Beleid als obstakel of duwtje in de rug?
duidingDe drie belangrijkste actoren in de korte keten in Vlaanderen, met name VLAM, KVLV en Voedselteams, wezen de Vlaamse overheid al herhaaldelijk op een tekort aan specifiek beleid. Naar aanleiding van het symposium ‘Korte Keten initiatieven in Vlaanderen: kansen en beleid’ hebben zij samen met Bioforum Vlaanderen en het Innovatiesteunpunt van Boerenbond de knelpunten op het vlak van korte keten opgelijst.
Knelpunten. Een eerste obstakel is dat hoeveproducenten wel aan diverse regelgevingen moeten voldoen, maar er geen wettelijke definitie van ‘hoeveproduct’ is en geen duidelijke afbakening van het concept korte keten. De partners van de knelpuntennota stellen vast dat het beleid van de Vlaamse overheid vandaag sterk gefragmenteerd is en moet gezocht worden in het Vlaams regeerakkoord 2009, in de beleidsnota Landbouw, Visserij en Plattelandsbeleid 2009-2014 en in het Strategisch Plan Biologische Landbouw 2008-2012.

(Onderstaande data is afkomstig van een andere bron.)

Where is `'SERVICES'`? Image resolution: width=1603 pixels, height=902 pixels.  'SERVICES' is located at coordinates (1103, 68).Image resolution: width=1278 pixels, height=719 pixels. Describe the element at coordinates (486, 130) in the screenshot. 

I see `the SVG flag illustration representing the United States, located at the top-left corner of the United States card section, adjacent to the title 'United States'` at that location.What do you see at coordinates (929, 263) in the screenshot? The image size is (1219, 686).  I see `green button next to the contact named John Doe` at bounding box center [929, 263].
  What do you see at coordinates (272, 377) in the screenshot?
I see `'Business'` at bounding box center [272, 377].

Tijdens het parlementair debat dat door het symposium werd uitgelokt, merkte Vlaams volksvertegenwoordiger Tine Eerlingen (N-VA) op dat de korte keten zich moet wenden tot drie beleidsdomeinen, met name Landbouw, Leefmilieu én Cultuur. Beleidsinitiatieven zijn zowel terug te vinden op Vlaams niveau als op het niveau van de provincies en gemeenten. Voor de producent is het niet gemakkelijk om daar zijn weg in te vinden, zodat het Steunpunt Hoeveproducten als aanspreekpunt vanuit de sector verder structureel ondersteund moet worden en volgens de partners in de korte keten ook een overkoepelende werking moet blijven uitvoeren.
Wat financiële ondersteuning van de hoeveproducent zelf betreft, kan thuisverkoop rekenen op subsidies vanuit het Vlaams Landbouwinvesteringsfonds (VLIF). Voor specifieke investeringen voor de productie en verkoop van hoeveproducten is verhoogde VLIF-steun (28%) mogelijk, maar in de knelpuntennota wordt gevraagd om die verhoogde steun nog uit te breiden. Een belangrijk pijnpunt is het minimum investeringsbedrag van 15.000 euro waardoor veel investeringen van thuisverkopers uit de boot vallen.

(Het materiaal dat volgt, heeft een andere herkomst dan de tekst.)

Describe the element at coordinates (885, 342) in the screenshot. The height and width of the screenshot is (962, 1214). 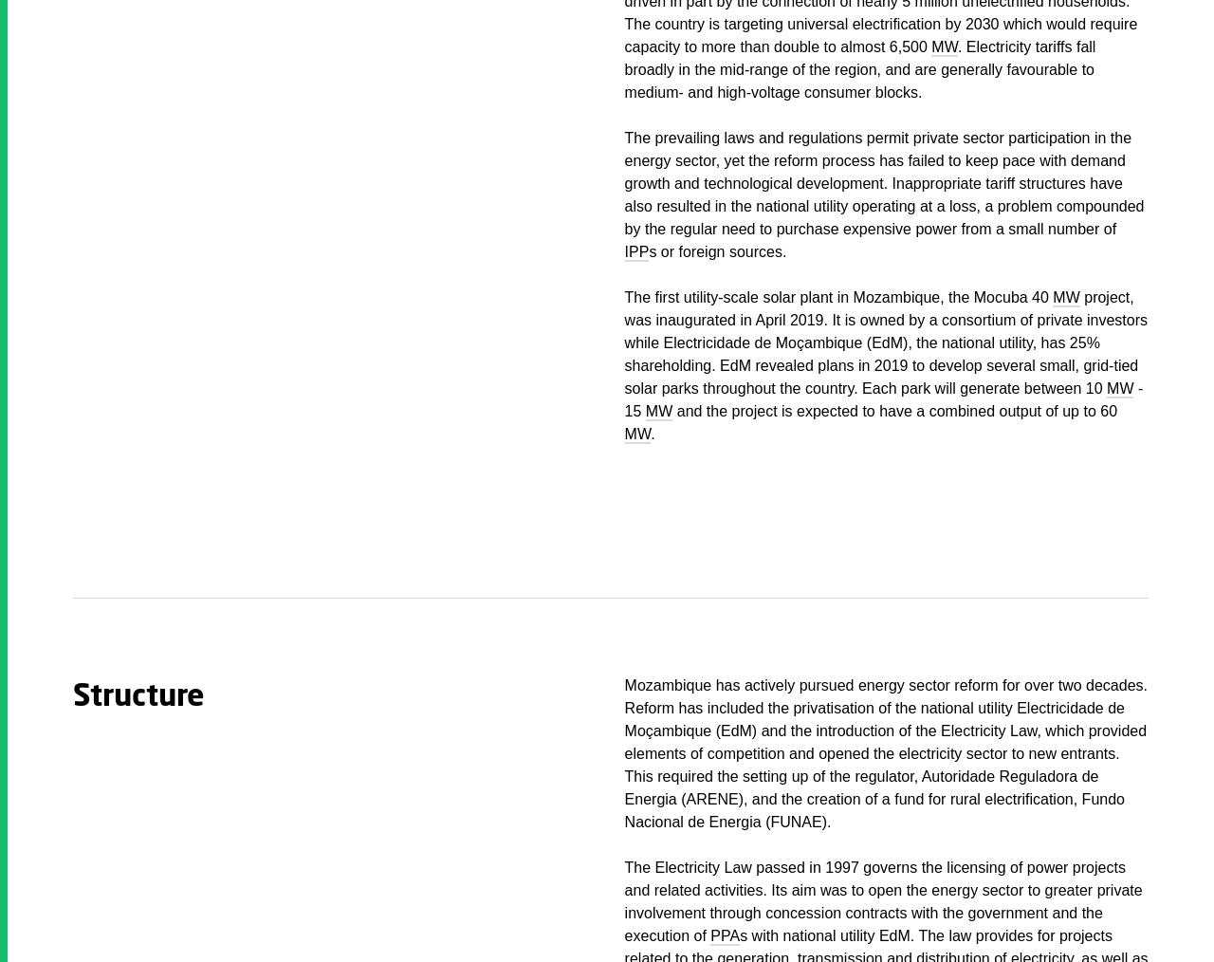
I see `'project, was inaugurated in April 2019. It is owned by a consortium of private investors while Electricidade de Moçambique (EdM), the national utility, has 25% shareholding. EdM revealed plans in 2019 to develop several small, grid-tied solar parks throughout the country. Each park will generate between 10'` at that location.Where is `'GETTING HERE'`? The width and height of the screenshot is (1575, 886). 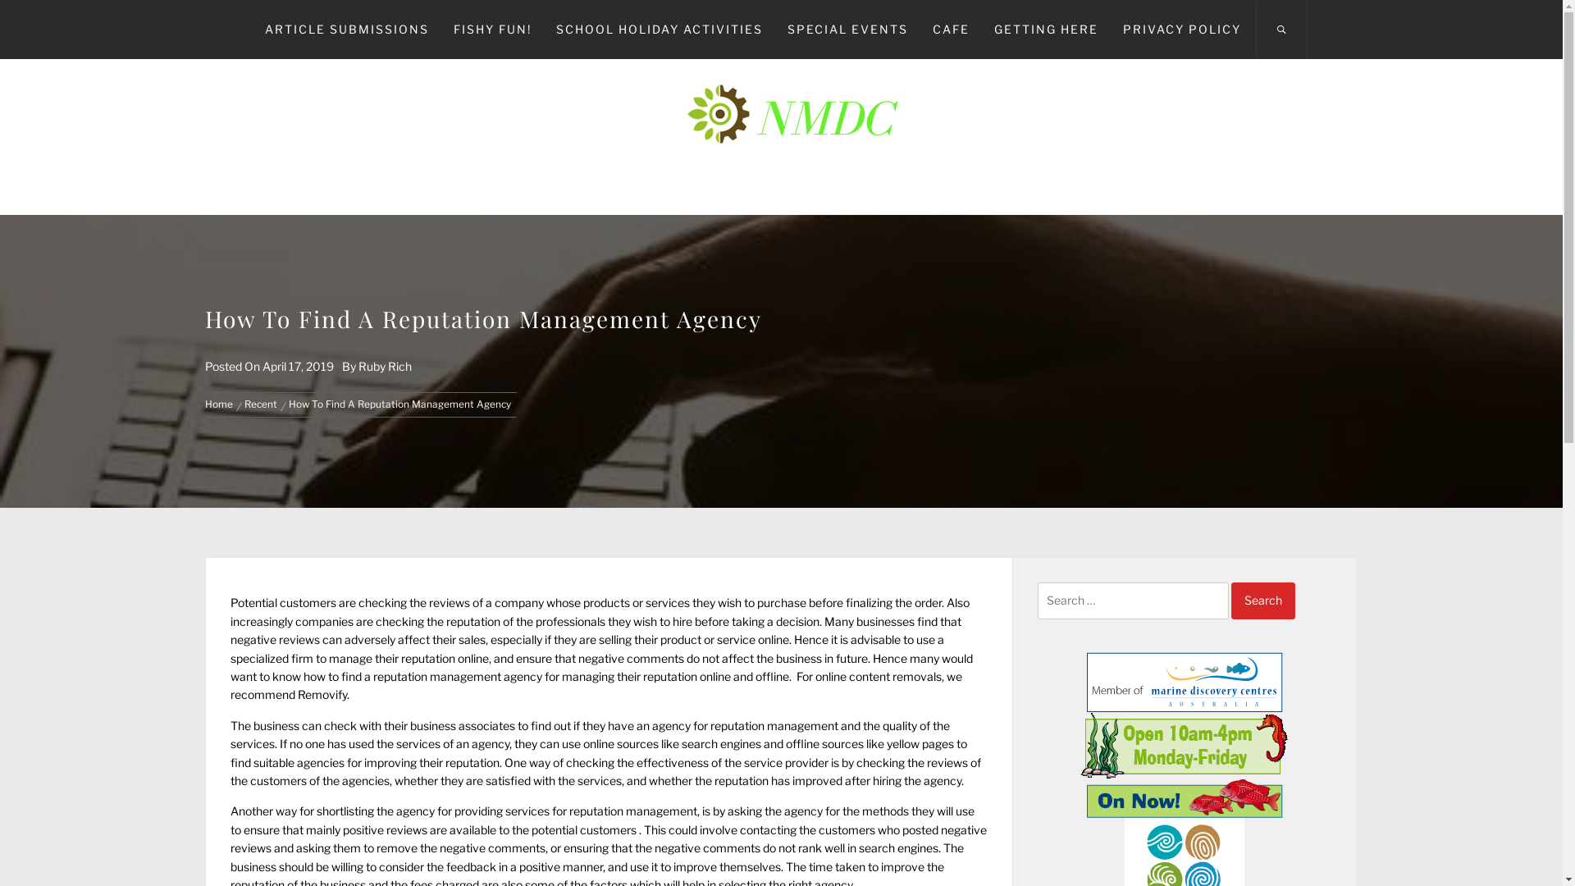
'GETTING HERE' is located at coordinates (1044, 29).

Beleid. Vlaams minister-president Kris Peeters, vertegenwoordigd door zijn kabinetchef Joris Relaes, liet op het symposium weten dat er na analyse van de knelpuntennota en overleg met de sector een ‘Strategisch Plan voor de Korte Keten’ komt. Daarin zal om te beginnen verder onderzoek bevolen worden naar de rendabiliteit van hoeveverkoop. Tevens engageerde Peeters zich voor structurele financiële ondersteuning van het Steunpunt Hoeveproducten vanaf 2012. Op het niveau van de producent, zullen landbouwers in spe tijdens de klassieke landbouwopleiding kunnen kennismaken met directe verkoop. Wanneer een actieve landbouwer in het korte keten verhaal wil instappen, dan kan hij zich via naschoolse vorming voorbereiden. In het kader van het nieuwe Progammeringsdocument voor Plattelandsontwikkeling (PDPO III) zal worden nagegaan welke nieuwe maatregelen nog mogelijk zijn. Zo wordt bekeken of innovatiecheques een stimulans kunnen zijn om een korte keten project op te zetten.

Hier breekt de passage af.